Within these last two months of the school year, I can see the anxiety in both students and teachers. With this said however, the class remains grounded quite well and focusing on their work just as much as ever. Now that the eighth grade class is reading Persepolis, I can start forming my chapter discussions for them.
As I was in the eighth grade class, we were going over two chapters in the book and discussing the overall theme and plot of the story so far. This is what it seemed it would be throughout the whole class, but there was a sudden change. One question opened up a momentous window for a conversation. They were originally talking about free speech rights in Iraq, and then it led to a conversation about political beliefs at home, what influences young minds and their opinions and even the idea of indoctrination in schools. I was amazed at the level in complexity in these students and how they reacted to each other in a professional manner.
With all this happening, the teacher was able to center the class back to its original discussion about the book.

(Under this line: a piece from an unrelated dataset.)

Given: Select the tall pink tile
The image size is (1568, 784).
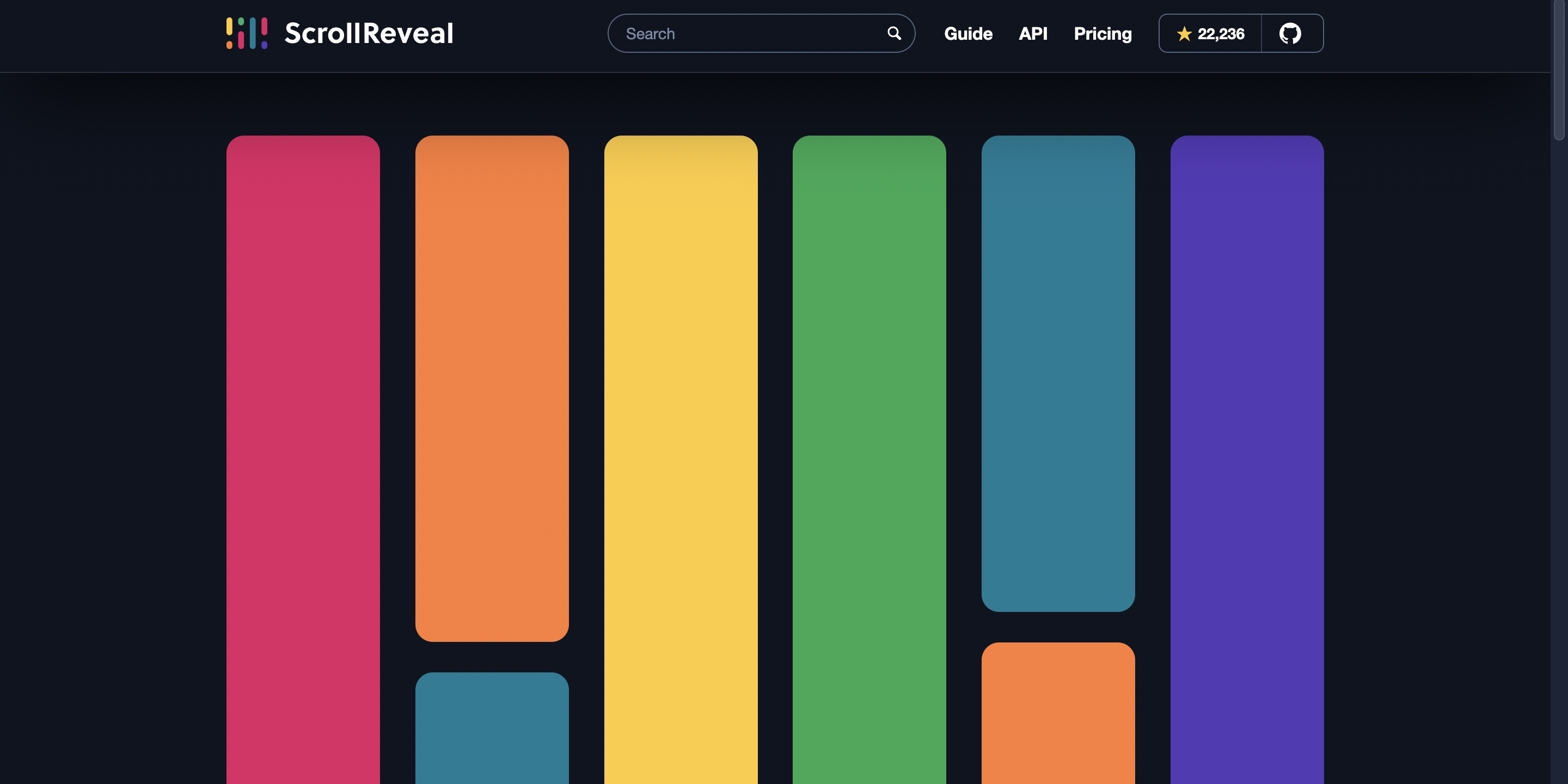Looking at the screenshot, I should coord(303,460).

Even then, they were able to understand the story nearly perfectly. I saw how the teacher knew that this was straying from the lesson plan, but yet they did not neglect the opportunity to allow them to speak their minds and to help advance their critical thinking skills with each other.
I am currently reading a book called Drive, and it is about how to enhance a students motivational skills, and deciding whether to focus more on rewarding effort or completion of the task. I am not finished with the reading, so there is still much to learn.
Coming this week, I will be meeting with the lower school principal to find times when I can visit fourth and fifth grade to wrap up my experience of seeing different class rooms ranging from middle to lower school.